■ **About this task**
Print the records below exactly, from the line containing "Image resolution: width=1272" down to the line containing "the IMPACT column", both lines included, and omit every picture.

■ **Data extracts**
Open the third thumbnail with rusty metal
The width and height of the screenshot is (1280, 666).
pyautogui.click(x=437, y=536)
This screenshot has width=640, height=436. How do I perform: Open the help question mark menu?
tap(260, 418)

---

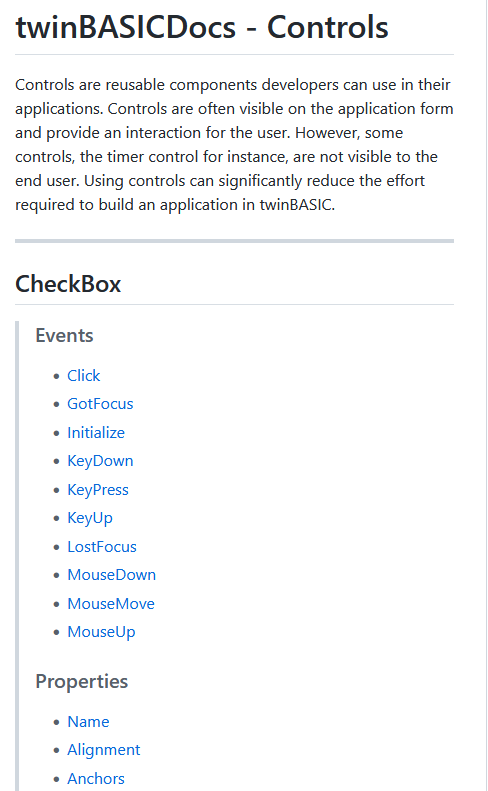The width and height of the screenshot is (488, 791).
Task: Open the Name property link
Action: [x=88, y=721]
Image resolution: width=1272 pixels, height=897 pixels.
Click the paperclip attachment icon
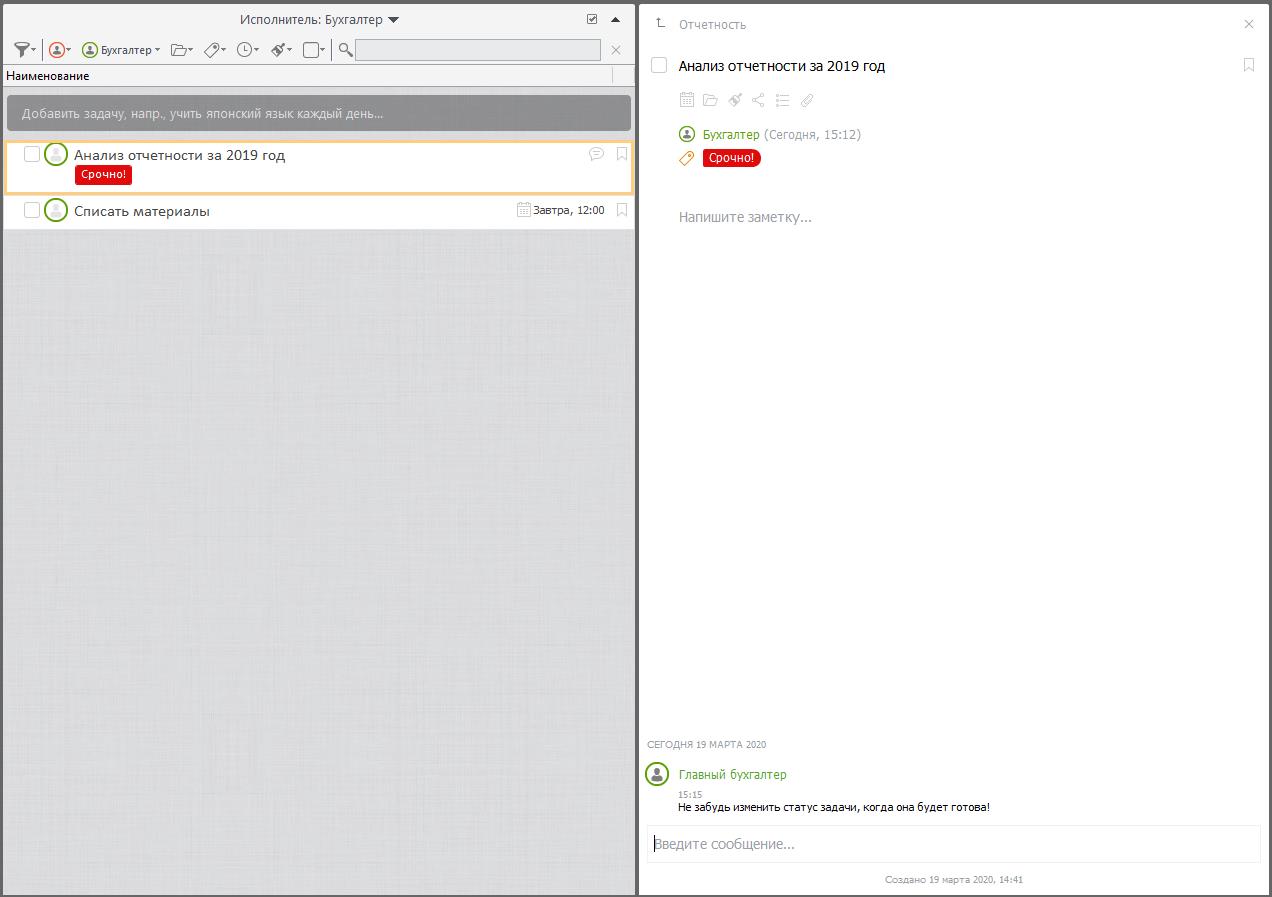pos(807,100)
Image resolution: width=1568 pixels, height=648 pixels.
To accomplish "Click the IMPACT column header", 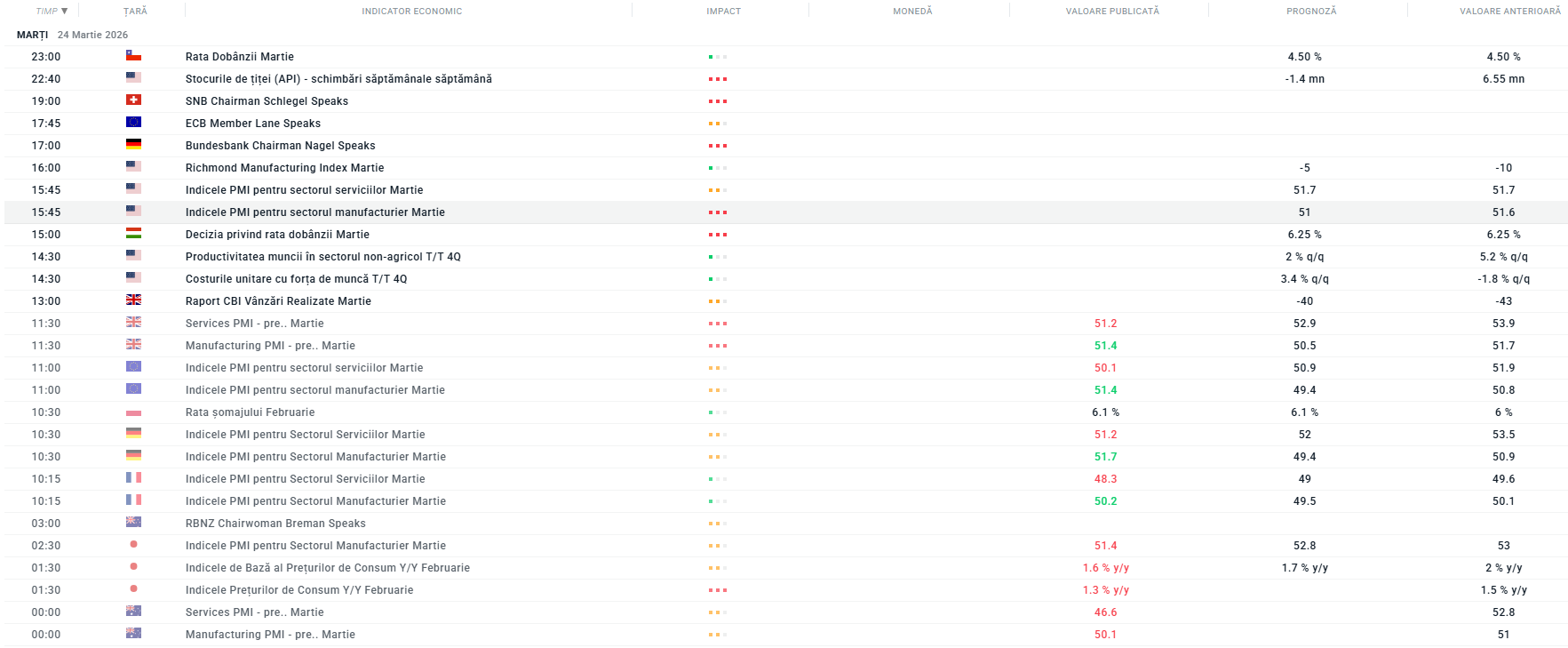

■ **Response area**
Image resolution: width=1272 pixels, height=897 pixels.
Click the paperclip attachment icon
pos(807,100)
Image resolution: width=1568 pixels, height=648 pixels.
To accomplish "Click the IMPACT column header", 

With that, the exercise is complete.